[Raw records]
[Begin]

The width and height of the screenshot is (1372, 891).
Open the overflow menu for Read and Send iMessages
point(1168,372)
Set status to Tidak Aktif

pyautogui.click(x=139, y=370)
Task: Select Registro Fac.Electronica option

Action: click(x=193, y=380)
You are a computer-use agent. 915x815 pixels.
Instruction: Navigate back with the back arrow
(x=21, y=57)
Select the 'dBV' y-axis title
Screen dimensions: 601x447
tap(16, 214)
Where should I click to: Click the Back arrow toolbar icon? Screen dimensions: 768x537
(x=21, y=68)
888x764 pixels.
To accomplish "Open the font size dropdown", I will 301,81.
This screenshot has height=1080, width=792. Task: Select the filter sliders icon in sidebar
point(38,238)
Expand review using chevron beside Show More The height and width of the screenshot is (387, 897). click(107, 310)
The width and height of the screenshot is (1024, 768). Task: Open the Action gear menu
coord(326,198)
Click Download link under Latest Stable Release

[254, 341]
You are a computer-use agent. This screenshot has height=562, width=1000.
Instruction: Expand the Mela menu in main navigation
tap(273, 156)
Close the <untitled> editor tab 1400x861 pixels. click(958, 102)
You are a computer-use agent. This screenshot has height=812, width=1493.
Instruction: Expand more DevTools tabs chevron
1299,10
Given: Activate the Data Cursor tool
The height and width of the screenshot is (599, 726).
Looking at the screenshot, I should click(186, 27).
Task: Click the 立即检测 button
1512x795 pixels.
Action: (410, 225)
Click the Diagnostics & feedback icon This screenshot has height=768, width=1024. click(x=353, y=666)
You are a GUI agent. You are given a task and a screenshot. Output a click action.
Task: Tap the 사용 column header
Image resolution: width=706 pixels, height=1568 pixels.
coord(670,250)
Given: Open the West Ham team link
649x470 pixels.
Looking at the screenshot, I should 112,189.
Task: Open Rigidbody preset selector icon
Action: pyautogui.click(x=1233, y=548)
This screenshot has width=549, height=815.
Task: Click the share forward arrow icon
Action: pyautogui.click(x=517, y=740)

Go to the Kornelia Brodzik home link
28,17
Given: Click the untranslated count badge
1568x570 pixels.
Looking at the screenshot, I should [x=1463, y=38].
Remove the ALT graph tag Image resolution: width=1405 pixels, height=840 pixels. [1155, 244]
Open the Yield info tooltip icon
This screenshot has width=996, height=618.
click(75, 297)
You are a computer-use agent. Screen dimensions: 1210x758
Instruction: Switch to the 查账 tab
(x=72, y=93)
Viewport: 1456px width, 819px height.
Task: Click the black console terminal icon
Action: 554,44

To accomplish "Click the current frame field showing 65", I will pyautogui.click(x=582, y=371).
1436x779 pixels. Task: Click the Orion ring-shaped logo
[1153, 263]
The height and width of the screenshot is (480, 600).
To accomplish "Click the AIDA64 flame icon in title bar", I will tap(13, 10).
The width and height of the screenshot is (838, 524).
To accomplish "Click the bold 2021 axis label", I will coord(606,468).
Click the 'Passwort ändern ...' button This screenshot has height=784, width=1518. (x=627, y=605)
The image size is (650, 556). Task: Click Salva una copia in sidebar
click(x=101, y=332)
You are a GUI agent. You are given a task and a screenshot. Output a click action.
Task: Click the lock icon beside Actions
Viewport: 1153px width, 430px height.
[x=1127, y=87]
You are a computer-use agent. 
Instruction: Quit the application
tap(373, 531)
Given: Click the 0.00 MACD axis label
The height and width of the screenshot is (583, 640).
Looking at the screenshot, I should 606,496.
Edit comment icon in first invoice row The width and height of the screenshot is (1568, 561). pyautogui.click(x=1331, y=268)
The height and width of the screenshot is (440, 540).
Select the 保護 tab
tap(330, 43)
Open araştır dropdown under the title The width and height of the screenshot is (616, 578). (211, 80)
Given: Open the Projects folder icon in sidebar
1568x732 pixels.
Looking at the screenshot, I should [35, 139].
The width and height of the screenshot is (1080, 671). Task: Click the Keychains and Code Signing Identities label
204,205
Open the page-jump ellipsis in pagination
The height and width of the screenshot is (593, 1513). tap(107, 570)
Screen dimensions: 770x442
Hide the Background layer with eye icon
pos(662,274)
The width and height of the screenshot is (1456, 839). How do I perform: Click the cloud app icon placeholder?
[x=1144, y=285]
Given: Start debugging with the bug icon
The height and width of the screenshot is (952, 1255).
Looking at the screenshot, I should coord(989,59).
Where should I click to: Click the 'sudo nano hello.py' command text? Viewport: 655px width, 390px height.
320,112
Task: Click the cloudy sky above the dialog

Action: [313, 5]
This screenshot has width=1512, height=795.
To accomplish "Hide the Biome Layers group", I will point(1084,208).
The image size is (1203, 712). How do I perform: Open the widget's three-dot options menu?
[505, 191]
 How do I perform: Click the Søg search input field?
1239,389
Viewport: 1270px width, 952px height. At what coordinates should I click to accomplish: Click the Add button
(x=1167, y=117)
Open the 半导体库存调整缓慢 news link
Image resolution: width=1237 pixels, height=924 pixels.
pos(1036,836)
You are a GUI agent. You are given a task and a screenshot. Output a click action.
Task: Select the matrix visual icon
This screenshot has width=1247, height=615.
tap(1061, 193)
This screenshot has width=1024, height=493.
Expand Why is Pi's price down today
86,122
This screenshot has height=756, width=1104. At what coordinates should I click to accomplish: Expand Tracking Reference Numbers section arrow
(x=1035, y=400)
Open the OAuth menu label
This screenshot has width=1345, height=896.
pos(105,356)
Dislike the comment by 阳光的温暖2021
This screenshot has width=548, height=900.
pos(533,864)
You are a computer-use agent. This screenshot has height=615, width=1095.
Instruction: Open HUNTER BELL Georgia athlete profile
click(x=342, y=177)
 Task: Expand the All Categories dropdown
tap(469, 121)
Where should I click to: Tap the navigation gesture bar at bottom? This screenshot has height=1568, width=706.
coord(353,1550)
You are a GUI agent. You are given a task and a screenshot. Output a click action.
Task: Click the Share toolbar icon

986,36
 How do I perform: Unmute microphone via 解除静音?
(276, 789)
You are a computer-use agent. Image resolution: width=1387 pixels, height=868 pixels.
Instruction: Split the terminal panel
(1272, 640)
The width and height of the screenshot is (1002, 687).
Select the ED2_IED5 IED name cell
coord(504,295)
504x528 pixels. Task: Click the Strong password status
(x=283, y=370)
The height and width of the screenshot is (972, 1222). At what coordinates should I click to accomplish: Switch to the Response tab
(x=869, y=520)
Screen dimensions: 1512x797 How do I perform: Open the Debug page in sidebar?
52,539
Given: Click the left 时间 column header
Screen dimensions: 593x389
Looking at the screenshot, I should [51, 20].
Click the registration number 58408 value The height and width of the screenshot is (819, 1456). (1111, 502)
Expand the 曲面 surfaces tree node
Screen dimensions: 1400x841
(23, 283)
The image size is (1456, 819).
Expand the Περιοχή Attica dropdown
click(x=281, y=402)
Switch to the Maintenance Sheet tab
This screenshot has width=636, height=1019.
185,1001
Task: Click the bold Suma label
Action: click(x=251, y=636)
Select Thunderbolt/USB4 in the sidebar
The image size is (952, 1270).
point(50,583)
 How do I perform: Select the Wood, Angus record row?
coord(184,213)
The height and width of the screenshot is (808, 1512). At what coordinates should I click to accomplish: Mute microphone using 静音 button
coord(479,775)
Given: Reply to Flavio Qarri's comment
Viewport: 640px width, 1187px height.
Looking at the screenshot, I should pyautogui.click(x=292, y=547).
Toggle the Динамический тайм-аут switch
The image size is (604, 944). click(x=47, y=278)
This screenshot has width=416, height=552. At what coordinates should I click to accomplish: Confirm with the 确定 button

[End]

• [TASK GOAL]
Rewrite the records above as a JSON list of strings, one string per line, leaving out blank lines.

• [TASK RESPONSE]
[
  "The width and height of the screenshot is (1372, 891).",
  "Open the overflow menu for Read and Send iMessages",
  "point(1168,372)",
  "Set status to Tidak Aktif",
  "pyautogui.click(x=139, y=370)",
  "Task: Select Registro Fac.Electronica option",
  "Action: click(x=193, y=380)",
  "You are a computer-use agent. 915x815 pixels.",
  "Instruction: Navigate back with the back arrow",
  "(x=21, y=57)",
  "Select the 'dBV' y-axis title",
  "Screen dimensions: 601x447",
  "tap(16, 214)",
  "Where should I click to: Click the Back arrow toolbar icon? Screen dimensions: 768x537",
  "(x=21, y=68)",
  "888x764 pixels.",
  "To accomplish \"Open the font size dropdown\", I will 301,81.",
  "This screenshot has height=1080, width=792. Task: Select the filter sliders icon in sidebar",
  "point(38,238)",
  "Expand review using chevron beside Show More The height and width of the screenshot is (387, 897). click(107, 310)",
  "The width and height of the screenshot is (1024, 768). Task: Open the Action gear menu",
  "coord(326,198)",
  "Click Download link under Latest Stable Release",
  "[254, 341]",
  "You are a computer-use agent. This screenshot has height=562, width=1000.",
  "Instruction: Expand the Mela menu in main navigation",
  "tap(273, 156)",
  "Close the <untitled> editor tab 1400x861 pixels. click(958, 102)",
  "You are a computer-use agent. This screenshot has height=812, width=1493.",
  "Instruction: Expand more DevTools tabs chevron",
  "1299,10",
  "Given: Activate the Data Cursor tool",
  "The height and width of the screenshot is (599, 726).",
  "Looking at the screenshot, I should click(186, 27).",
  "Task: Click the 立即检测 button",
  "1512x795 pixels.",
  "Action: (410, 225)",
  "Click the Diagnostics & feedback icon This screenshot has height=768, width=1024. click(x=353, y=666)",
  "You are a GUI agent. You are given a task and a screenshot. Output a click action.",
  "Task: Tap the 사용 column header",
  "Image resolution: width=706 pixels, height=1568 pixels.",
  "coord(670,250)",
  "Given: Open the West Ham team link",
  "649x470 pixels.",
  "Looking at the screenshot, I should 112,189.",
  "Task: Open Rigidbody preset selector icon",
  "Action: pyautogui.click(x=1233, y=548)",
  "This screenshot has width=549, height=815.",
  "Task: Click the share forward arrow icon",
  "Action: pyautogui.click(x=517, y=740)",
  "Go to the Kornelia Brodzik home link",
  "28,17",
  "Given: Click the untranslated count badge",
  "1568x570 pixels.",
  "Looking at the screenshot, I should [x=1463, y=38].",
  "Remove the ALT graph tag Image resolution: width=1405 pixels, height=840 pixels. [1155, 244]",
  "Open the Yield info tooltip icon",
  "This screenshot has width=996, height=618.",
  "click(75, 297)",
  "You are a computer-use agent. Screen dimensions: 1210x758",
  "Instruction: Switch to the 查账 tab",
  "(x=72, y=93)",
  "Viewport: 1456px width, 819px height.",
  "Task: Click the black console terminal icon",
  "Action: 554,44",
  "To accomplish \"Click the current frame field showing 65\", I will pyautogui.click(x=582, y=371).",
  "1436x779 pixels. Task: Click the Orion ring-shaped logo",
  "[1153, 263]",
  "The height and width of the screenshot is (480, 600).",
  "To accomplish \"Click the AIDA64 flame icon in title bar\", I will tap(13, 10).",
  "The width and height of the screenshot is (838, 524).",
  "To accomplish \"Click the bold 2021 axis label\", I will coord(606,468).",
  "Click the 'Passwort ändern ...' button This screenshot has height=784, width=1518. (x=627, y=605)",
  "The image size is (650, 556). Task: Click Salva una copia in sidebar",
  "click(x=101, y=332)",
  "You are a GUI agent. You are given a task and a screenshot. Output a click action.",
  "Task: Click the lock icon beside Actions",
  "Viewport: 1153px width, 430px height.",
  "[x=1127, y=87]",
  "You are a computer-use agent. ",
  "Instruction: Quit the application",
  "tap(373, 531)",
  "Given: Click the 0.00 MACD axis label",
  "The height and width of the screenshot is (583, 640).",
  "Looking at the screenshot, I should 606,496.",
  "Edit comment icon in first invoice row The width and height of the screenshot is (1568, 561). pyautogui.click(x=1331, y=268)",
  "The height and width of the screenshot is (440, 540).",
  "Select the 保護 tab",
  "tap(330, 43)",
  "Open araştır dropdown under the title The width and height of the screenshot is (616, 578). (211, 80)",
  "Given: Open the Projects folder icon in sidebar",
  "1568x732 pixels.",
  "Looking at the screenshot, I should [35, 139].",
  "The width and height of the screenshot is (1080, 671). Task: Click the Keychains and Code Signing Identities label",
  "204,205",
  "Open the page-jump ellipsis in pagination",
  "The height and width of the screenshot is (593, 1513). tap(107, 570)",
  "Screen dimensions: 770x442",
  "Hide the Background layer with eye icon",
  "pos(662,274)",
  "The width and height of the screenshot is (1456, 839). How do I perform: Click the cloud app icon placeholder?",
  "[x=1144, y=285]",
  "Given: Start debugging with the bug icon",
  "The height and width of the screenshot is (952, 1255).",
  "Looking at the screenshot, I should coord(989,59).",
  "Where should I click to: Click the 'sudo nano hello.py' command text? Viewport: 655px width, 390px height.",
  "320,112",
  "Task: Click the cloudy sky above the dialog",
  "Action: [313, 5]",
  "This screenshot has width=1512, height=795.",
  "To accomplish \"Hide the Biome Layers group\", I will point(1084,208).",
  "The image size is (1203, 712). How do I perform: Open the widget's three-dot options menu?",
  "[505, 191]",
  " How do I perform: Click the Søg search input field?",
  "1239,389",
  "Viewport: 1270px width, 952px height. At what coordinates should I click to accomplish: Click the Add button",
  "(x=1167, y=117)",
  "Open the 半导体库存调整缓慢 news link",
  "Image resolution: width=1237 pixels, height=924 pixels.",
  "pos(1036,836)",
  "You are a GUI agent. You are given a task and a screenshot. Output a click action.",
  "Task: Select the matrix visual icon",
  "This screenshot has width=1247, height=615.",
  "tap(1061, 193)",
  "This screenshot has width=1024, height=493.",
  "Expand Why is Pi's price down today",
  "86,122",
  "This screenshot has height=756, width=1104. At what coordinates should I click to accomplish: Expand Tracking Reference Numbers section arrow",
  "(x=1035, y=400)",
  "Open the OAuth menu label",
  "This screenshot has width=1345, height=896.",
  "pos(105,356)",
  "Dislike the comment by 阳光的温暖2021",
  "This screenshot has width=548, height=900.",
  "pos(533,864)",
  "You are a computer-use agent. This screenshot has height=615, width=1095.",
  "Instruction: Open HUNTER BELL Georgia athlete profile",
  "click(x=342, y=177)",
  " Task: Expand the All Categories dropdown",
  "tap(469, 121)",
  "Where should I click to: Tap the navigation gesture bar at bottom? This screenshot has height=1568, width=706.",
  "coord(353,1550)",
  "You are a GUI agent. You are given a task and a screenshot. Output a click action.",
  "Task: Click the Share toolbar icon",
  "986,36",
  " How do I perform: Unmute microphone via 解除静音?",
  "(276, 789)",
  "You are a computer-use agent. Image resolution: width=1387 pixels, height=868 pixels.",
  "Instruction: Split the terminal panel",
  "(1272, 640)",
  "The width and height of the screenshot is (1002, 687).",
  "Select the ED2_IED5 IED name cell",
  "coord(504,295)",
  "504x528 pixels. Task: Click the Strong password status",
  "(x=283, y=370)",
  "The height and width of the screenshot is (972, 1222). At what coordinates should I click to accomplish: Switch to the Response tab",
  "(x=869, y=520)",
  "Screen dimensions: 1512x797 How do I perform: Open the Debug page in sidebar?",
  "52,539",
  "Given: Click the left 时间 column header",
  "Screen dimensions: 593x389",
  "Looking at the screenshot, I should [51, 20].",
  "Click the registration number 58408 value The height and width of the screenshot is (819, 1456). (1111, 502)",
  "Expand the 曲面 surfaces tree node",
  "Screen dimensions: 1400x841",
  "(23, 283)",
  "The image size is (1456, 819).",
  "Expand the Περιοχή Attica dropdown",
  "click(x=281, y=402)",
  "Switch to the Maintenance Sheet tab",
  "This screenshot has width=636, height=1019.",
  "185,1001",
  "Task: Click the bold Suma label",
  "Action: click(x=251, y=636)",
  "Select Thunderbolt/USB4 in the sidebar",
  "The image size is (952, 1270).",
  "point(50,583)",
  " How do I perform: Select the Wood, Angus record row?",
  "coord(184,213)",
  "The height and width of the screenshot is (808, 1512). At what coordinates should I click to accomplish: Mute microphone using 静音 button",
  "coord(479,775)",
  "Given: Reply to Flavio Qarri's comment",
  "Viewport: 640px width, 1187px height.",
  "Looking at the screenshot, I should pyautogui.click(x=292, y=547).",
  "Toggle the Динамический тайм-аут switch",
  "The image size is (604, 944). click(x=47, y=278)",
  "This screenshot has width=416, height=552. At what coordinates should I click to accomplish: Confirm with the 确定 button"
]